En un tiempo como el nuestro en el que la voz del Señor parece ahogada por otras voces y la propuesta de seguirlo puede parecer demasiado difícil, toda comunidad cristiana, todo fiel, debería de asumir el compromiso de promover las vocaciones. Es importante alentar y sostener a los que muestran indicios de la llamada a la vida sacerdotal y a la consagración religiosa, para que sientan el calor de toda la comunidad al decir «» a Dios y a la Iglesia. Este trabajo pastoral incluye también la sensibilización de las familias, a menudo indiferentes, si no contrarias, incluso a la hipótesis de la vocación sacerdotal.
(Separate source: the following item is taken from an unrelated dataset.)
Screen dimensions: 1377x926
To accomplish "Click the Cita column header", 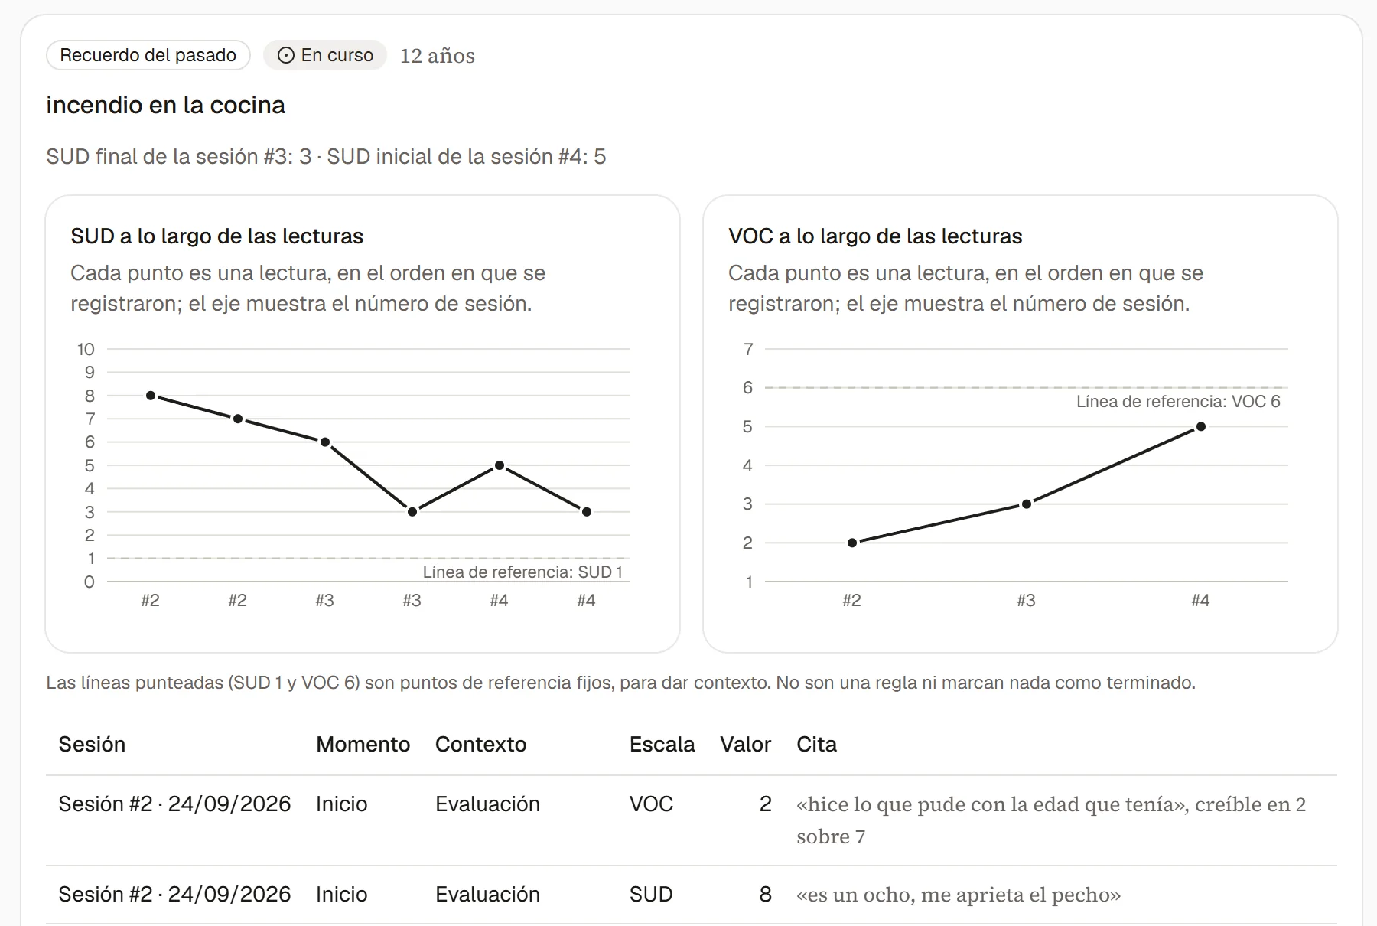I will [816, 744].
En realidad, tiene que implicarse toda la comunidad cristiana, empezando por abrirse con generosidad al don de la vida y educar a los hijos a ser disponibles ante la voluntad de Dios. Más aún, hemos de proponer a los jóvenes la radicalidad del seguimiento de Cristo, mostrando su atractivo. Hemos de comenzar por aprender a mirar nuestra vida con fe, es decir, sintiéndonos amados por Dios, que nos ha llamado a la vida, pero para vivir en ella una misión.
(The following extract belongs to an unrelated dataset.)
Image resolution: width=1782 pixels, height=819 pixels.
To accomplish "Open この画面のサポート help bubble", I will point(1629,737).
Se trata de vivir la vida como vocación, en el amor que nos marca desde el bautismo para parecernos a Cristo. Necesitamos promover una cultura vocacional para entender que el amor que conocemos nos hace vivir para servir, no para encerrarnos en nuestros intereses egoístas particulares, desprendidos de compromisos y cualquier atadura incómoda. La fe nos lleva a vivir siempre de la mano de Dios, quien puede situarnos donde podamos hacer el bien en la Iglesia y en el mundo. Para hacer este itinerario que haga fecunda nuestra vida debemos participar en comunidades cristianas que viven un intenso clima de fe, un generoso testimonio evangélico, una pasión misionera que induce al don total de sí mismo por el Reino de Dios, y alimentarnos por la participación en los sacramentos, en particular la Eucaristía, y por una fervorosa vida de oración. Cultivemos, pues, en nuestras propias comunidades cristianas el deseo de la Eucaristía y del perdón; el deseo de ser acompañados como discípulos misioneros para descubrir la vocación a la que cada uno es llamado. Por eso, cada momento de la vida de la comunidad eclesial —catequesis, encuentros de formación, oración litúrgica, peregrinaciones a los santuarios, encuentros juveniles, etc.— es una preciosa oportunidad para suscitar en el Pueblo de Dios, particularmente entre los más pequeños y en los jóvenes, el sentido de pertenencia a la Iglesia y la responsabilidad de la respuesta a la llamada al sacerdocio y a la vida consagrada, llevada a cabo con elección libre y consciente. Oremos, pues, por las vocaciones, y vivamos todos ejemplarmente la vida como vocación.